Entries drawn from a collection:

————————

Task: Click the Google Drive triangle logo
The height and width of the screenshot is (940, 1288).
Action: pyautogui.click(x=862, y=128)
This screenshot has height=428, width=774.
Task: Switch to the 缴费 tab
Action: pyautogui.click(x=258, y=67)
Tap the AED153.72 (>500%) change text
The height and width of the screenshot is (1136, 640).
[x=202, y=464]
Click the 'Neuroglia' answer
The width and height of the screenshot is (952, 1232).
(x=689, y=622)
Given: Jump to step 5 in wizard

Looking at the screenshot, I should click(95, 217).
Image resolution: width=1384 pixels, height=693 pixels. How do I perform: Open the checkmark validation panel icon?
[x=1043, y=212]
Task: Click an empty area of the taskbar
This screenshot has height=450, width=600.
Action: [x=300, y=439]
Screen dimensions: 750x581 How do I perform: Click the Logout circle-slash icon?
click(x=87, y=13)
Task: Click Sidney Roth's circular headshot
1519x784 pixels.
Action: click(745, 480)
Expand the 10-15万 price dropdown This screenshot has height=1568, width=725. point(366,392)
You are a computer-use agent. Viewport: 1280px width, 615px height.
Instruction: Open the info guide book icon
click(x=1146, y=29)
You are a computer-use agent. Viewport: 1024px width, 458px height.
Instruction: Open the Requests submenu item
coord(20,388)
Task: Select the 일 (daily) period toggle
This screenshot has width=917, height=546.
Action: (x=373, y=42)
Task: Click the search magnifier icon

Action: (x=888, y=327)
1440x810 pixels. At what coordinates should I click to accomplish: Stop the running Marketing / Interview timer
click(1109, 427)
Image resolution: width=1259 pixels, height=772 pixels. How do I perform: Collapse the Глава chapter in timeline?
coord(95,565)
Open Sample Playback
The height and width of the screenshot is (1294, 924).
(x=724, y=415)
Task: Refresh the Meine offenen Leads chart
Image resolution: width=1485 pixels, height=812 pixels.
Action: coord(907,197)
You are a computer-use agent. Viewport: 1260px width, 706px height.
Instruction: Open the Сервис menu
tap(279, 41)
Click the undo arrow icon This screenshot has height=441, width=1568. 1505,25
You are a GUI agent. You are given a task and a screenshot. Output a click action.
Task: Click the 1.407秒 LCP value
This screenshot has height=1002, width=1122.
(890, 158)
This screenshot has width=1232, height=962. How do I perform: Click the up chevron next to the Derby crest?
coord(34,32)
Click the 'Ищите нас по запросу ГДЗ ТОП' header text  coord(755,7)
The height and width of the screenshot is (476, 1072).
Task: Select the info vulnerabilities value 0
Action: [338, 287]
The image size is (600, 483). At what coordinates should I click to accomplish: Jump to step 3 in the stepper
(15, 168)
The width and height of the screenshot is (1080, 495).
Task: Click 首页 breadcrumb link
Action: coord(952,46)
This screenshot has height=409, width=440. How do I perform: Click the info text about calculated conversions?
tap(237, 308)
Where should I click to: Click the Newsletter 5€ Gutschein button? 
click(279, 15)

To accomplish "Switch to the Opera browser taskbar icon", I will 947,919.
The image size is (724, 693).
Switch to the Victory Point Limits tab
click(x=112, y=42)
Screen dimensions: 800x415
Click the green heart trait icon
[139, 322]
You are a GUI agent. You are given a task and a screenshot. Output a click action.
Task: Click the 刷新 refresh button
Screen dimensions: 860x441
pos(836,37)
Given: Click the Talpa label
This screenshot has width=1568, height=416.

————————

* YOUR GOAL
How many lines of the items above contain the string "dimensions"? Case counts. Reply with the number alone.

* OUTPUT OF THE EXERCISE
3